The burden is on the plaintiff in a trover action to make out a prima facie case, which she must do on the basis of either title or right of possession. “It may be stated that as a general rule the plaintiff in an action of trover must show title, either general or special, in himself at the time of the institution of the suit, actual possession, or right of immediate possession.” Livingston v. Epsten-Roberts Co., 50 Ga. App. 25 (1) (177 SE 79). “Right to immediate possession, to constitute the basis of plaintiff’s suit in trover, must be absolute, unconditional, and exist at the time the action is commenced.” 89 CJS 572, Trover & Conversion, § 74. The statutory trover action in Georgia embraces the common law actions of trover, detinue, and replevin. Mitchell v. Georgia & Ala. R., 111 Ga. 760 (36 SE 971, 51 LRA 622). In all of these, right of immediate possession means a right to possession existing at the time the suit is instituted. 26A CJS 892, Detinue, § 5; 77 CJS 29, Replevin, § 42. The plaintiff here had already transferred her legal title; her right of possession
The plaintiff at the time of the institution of this suit did not have legal title, but she did have a special property interest entitling her to pursue the action, which was the value of the goods over and above the amount of the debt. She did not have a right to recover the property itself without paying the debt (which she could have done by a prior tender of the amount due, or during the trial at the time of electing a property judgment) or she could recover on the basis of the special property right by electing a money judgment for the difference. A judgment for the latter is not supported by evidence here because there is no evidence of the value of the property. A judgment for the former is not supported because, as to her special property right, she made no tender, and, as to right of possession, she has failed to show a right of possession in the absence of payment of the debt.
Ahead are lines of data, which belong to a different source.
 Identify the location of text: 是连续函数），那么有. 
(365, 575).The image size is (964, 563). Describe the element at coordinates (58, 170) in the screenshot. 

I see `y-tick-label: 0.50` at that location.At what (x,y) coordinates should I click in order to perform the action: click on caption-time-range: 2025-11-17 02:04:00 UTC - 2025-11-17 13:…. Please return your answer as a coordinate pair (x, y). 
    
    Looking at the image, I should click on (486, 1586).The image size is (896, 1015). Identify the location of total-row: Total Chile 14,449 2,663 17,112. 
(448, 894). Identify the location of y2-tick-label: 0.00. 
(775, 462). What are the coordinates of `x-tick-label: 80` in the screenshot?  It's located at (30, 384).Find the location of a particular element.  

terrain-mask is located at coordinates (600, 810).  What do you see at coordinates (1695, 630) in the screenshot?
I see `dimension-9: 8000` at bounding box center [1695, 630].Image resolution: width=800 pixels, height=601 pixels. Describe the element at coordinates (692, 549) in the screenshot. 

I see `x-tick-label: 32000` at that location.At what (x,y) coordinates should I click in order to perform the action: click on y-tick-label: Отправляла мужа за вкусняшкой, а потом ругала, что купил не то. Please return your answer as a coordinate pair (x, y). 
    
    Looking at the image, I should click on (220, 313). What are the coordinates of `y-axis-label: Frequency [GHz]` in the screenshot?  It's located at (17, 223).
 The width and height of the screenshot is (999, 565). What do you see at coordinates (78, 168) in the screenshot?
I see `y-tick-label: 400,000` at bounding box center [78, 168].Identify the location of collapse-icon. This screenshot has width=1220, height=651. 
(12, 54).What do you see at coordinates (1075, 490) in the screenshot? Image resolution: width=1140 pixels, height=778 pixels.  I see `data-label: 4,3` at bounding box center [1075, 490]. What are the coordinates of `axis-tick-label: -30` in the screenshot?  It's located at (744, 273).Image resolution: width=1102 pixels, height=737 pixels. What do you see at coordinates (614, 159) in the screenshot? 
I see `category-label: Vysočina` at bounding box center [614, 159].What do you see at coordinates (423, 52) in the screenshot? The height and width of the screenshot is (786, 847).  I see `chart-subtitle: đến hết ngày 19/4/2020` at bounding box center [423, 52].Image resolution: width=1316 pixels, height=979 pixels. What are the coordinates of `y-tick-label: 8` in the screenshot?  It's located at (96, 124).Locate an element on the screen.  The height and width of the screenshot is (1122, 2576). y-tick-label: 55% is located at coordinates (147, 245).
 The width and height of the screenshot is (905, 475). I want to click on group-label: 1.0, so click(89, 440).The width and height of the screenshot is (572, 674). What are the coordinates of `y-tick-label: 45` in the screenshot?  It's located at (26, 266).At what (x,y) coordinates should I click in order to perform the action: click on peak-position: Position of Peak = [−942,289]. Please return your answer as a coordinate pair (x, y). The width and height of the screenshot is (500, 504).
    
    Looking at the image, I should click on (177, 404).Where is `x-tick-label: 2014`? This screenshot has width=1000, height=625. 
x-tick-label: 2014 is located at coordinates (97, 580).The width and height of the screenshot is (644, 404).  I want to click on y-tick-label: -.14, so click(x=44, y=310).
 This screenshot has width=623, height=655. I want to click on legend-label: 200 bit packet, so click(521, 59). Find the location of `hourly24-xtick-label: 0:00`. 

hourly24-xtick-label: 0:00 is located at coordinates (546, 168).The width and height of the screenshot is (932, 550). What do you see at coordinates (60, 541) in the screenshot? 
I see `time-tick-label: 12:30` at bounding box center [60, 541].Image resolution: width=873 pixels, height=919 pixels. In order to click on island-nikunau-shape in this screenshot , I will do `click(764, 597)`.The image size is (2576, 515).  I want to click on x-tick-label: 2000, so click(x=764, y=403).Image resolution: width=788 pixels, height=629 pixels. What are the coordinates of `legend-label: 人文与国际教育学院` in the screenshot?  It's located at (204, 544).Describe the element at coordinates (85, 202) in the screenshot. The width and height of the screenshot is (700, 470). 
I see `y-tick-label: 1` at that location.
The trial court did not err in overruling the motion for a new trial.
Judgment affirmed.
Concurring Opinion
concurring specially. I concur in the judgment for one reason only and that is that the plaintiff did not prove what was the difference between the value of the property and the amount of the balance of the purchase money owed by the plaintiff which was the amount the plaintiff was entitled to recover under Arsdale v. Joiner, 44 Ga. 173. While no ruling on the matter of estoppel is made by the majority opinion, I wish it clearly understood that in my opinion there can be no estoppel invoked against the plaintiff on the ground that she did anything to lead anybody to believe that the credit company had a right to sell the property as its own or as agent for the plaintiff. The credit company and the defendant without question converted the property, and nothing happened after the conversion to remove the consequence of the conversion. The Arsdale case, supra, involved a pledge but the principle is the same as here.